- Aim -
Reproduce the part of the dictionary hashing post below that lies between "Yes, it would." and "like random numbers.", inclusive, with every character unchanged.

[Python-Dev] The Dictionary Gem is polished!

Christian Tismer tismer@tismer.com
Mon, 18 Dec 2000 13:08:34 +0200


"M.-A. Lemburg" wrote:
> 
> > Here some results, dictionaries have 1000 entries:
> >
> > timing for strings              old=  5.097 new= 5.088
> > timing for bad integers (<<10)  old=101.540 new=12.610
> > timing for bad integers (<<16)  old=571.210 new=19.220
> 
> Even though I think concentrating on string keys would provide more
> performance boost for Python in general, I think you have a point
> there. +1 from here.
> 
> BTW, would changing the hash function on strings from the simple
> XOR scheme to something a little smarter help improve the performance
> too (e.g. most strings used in programming never use the 8-th
> bit) ?

Yes, it would. I spent the rest of last night to do more
accurate tests, also refined the implementation (using
longs for the shifts etc), and turned from timing over to
trip counting, i.e. a dict counts every round through the
re-hash. That showed two things:
- The bits used from the string hash are not well distributed
- using a "warmup wheel" on the hash to suck all bits in
  gives the same quality of hashes like random numbers.

- Supplied data -
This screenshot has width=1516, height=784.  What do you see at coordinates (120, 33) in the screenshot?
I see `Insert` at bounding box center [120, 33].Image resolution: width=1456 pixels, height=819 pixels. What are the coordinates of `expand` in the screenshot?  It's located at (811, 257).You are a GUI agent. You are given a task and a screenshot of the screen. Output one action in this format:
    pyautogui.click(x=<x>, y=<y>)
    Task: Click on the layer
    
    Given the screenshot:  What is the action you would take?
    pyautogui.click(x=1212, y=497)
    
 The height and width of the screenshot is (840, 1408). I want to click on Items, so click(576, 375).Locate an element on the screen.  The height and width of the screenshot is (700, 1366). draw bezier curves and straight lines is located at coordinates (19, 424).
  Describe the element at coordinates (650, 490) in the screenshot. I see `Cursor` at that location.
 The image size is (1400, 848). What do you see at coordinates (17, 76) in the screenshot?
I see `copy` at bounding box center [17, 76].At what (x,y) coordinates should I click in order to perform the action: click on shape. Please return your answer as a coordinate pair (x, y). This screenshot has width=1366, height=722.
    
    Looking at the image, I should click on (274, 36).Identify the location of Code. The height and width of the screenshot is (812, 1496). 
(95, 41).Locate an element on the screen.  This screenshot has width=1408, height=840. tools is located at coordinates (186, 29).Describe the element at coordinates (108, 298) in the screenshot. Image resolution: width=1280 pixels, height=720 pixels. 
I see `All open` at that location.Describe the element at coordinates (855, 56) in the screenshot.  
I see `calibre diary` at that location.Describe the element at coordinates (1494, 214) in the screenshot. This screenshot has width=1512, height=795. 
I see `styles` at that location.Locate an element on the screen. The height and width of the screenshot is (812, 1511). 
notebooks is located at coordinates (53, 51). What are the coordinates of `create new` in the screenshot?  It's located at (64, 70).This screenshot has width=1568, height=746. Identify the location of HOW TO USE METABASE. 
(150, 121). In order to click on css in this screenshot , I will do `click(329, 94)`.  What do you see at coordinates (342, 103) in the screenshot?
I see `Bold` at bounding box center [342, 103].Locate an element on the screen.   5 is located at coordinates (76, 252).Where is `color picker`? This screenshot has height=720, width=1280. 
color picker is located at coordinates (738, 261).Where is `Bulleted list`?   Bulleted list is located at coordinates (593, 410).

- Response to the task -
Yes, it would. I spent the rest of last night to do more
accurate tests, also refined the implementation (using
longs for the shifts etc), and turned from timing over to
trip counting, i.e. a dict counts every round through the
re-hash. That showed two things:
- The bits used from the string hash are not well distributed
- using a "warmup wheel" on the hash to suck all bits in
  gives the same quality of hashes like random numbers.